Re: Charsets + encoding + codesets

From: John Cowan (cowan@drv.cbc.com)
Date: Tue Oct 07 1997 - 10:10:41 EDT


Keld J|rn Simonsen wrote:

> The trouble is that the "repertoire" of Unicode and 10646 is different.
> 10646 is clear on what is the repertoire: it is the characters of all
> its code points. Unicode is clear on "abstract characters" that
> you can make abstract characters by combining a number of characters
> such as a base letter and then one or more combining accents.
> But the combinations are not defined or limited, so for Unicode
> you have an unlimited repertoire of Unicode abstract characters.

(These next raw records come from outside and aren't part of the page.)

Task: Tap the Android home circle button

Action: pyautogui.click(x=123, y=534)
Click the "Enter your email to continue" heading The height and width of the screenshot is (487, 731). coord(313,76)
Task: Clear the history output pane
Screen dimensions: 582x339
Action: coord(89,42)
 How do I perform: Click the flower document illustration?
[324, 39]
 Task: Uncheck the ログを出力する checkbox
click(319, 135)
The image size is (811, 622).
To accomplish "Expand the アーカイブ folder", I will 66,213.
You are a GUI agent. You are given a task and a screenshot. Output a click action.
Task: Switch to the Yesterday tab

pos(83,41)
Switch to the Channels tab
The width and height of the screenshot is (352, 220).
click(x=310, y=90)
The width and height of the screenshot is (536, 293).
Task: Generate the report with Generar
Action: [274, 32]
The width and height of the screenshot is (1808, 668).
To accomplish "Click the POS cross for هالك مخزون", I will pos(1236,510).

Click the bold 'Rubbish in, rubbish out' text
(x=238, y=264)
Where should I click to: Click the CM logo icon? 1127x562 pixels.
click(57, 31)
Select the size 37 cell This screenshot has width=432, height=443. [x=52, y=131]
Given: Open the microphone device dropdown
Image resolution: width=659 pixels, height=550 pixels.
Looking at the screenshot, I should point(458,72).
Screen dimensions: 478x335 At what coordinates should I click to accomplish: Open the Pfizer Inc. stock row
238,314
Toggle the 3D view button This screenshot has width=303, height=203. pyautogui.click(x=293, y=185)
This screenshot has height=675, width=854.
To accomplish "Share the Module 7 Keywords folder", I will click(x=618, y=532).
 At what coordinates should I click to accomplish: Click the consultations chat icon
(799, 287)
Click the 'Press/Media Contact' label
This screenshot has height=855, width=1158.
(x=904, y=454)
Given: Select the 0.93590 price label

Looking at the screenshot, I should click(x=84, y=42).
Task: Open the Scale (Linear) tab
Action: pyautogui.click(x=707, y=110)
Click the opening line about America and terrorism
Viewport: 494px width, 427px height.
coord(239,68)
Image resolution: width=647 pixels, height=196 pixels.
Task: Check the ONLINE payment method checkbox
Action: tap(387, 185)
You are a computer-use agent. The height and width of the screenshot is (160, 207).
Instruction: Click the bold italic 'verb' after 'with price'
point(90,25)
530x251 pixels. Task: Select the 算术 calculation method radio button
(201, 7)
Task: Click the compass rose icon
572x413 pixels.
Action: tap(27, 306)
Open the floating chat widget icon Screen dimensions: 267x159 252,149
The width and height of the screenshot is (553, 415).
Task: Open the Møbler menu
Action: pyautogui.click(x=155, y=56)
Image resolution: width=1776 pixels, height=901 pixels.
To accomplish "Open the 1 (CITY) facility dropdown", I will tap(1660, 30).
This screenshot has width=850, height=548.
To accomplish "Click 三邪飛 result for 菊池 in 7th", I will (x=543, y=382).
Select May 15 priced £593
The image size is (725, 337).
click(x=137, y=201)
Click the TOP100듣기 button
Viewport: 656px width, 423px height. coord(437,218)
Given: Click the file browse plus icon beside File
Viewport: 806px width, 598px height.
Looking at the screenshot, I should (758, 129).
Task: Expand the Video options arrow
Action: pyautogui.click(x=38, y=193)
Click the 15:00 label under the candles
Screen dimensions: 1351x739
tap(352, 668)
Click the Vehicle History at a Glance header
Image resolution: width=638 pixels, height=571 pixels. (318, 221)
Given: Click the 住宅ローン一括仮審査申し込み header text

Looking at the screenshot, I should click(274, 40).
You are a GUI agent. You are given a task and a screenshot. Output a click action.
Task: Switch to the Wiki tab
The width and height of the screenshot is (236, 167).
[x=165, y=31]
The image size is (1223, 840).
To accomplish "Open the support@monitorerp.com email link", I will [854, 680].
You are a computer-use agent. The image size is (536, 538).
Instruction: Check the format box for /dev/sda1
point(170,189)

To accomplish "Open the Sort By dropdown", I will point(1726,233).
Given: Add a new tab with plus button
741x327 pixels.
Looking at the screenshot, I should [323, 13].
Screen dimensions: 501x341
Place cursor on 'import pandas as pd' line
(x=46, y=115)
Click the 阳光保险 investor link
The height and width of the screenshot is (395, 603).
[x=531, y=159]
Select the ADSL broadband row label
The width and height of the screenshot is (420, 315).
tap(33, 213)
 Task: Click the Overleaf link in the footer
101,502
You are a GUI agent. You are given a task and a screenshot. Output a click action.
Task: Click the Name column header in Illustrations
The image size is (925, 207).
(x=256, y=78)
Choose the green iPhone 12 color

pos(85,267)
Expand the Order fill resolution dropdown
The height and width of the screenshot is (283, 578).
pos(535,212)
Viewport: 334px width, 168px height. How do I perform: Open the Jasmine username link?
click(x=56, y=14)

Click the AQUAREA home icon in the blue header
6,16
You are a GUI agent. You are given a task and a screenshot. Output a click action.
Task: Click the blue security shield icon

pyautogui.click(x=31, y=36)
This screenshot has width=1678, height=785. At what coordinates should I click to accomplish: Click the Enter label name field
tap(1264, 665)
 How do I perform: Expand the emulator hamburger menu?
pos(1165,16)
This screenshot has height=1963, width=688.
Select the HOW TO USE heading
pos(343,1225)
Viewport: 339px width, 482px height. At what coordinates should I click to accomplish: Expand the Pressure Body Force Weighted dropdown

Actually, no. The definition of "abstract character" in Unicode 2.0
(page 3-4) is the same as the definition of "character" in ISO 10646.
The term "character", on the other hand, is not defined at all
in the normative parts of the Unicode Standard.

The glossary (page G-2) defines "character" in five different ways,
one of which is as a synonym for "abstract character". The
other definitions are: "the smallest component of written language
that has semantic value"; "a 16-bit unit of textual information";
synonym for "code value"; synonym for "Han ideograph".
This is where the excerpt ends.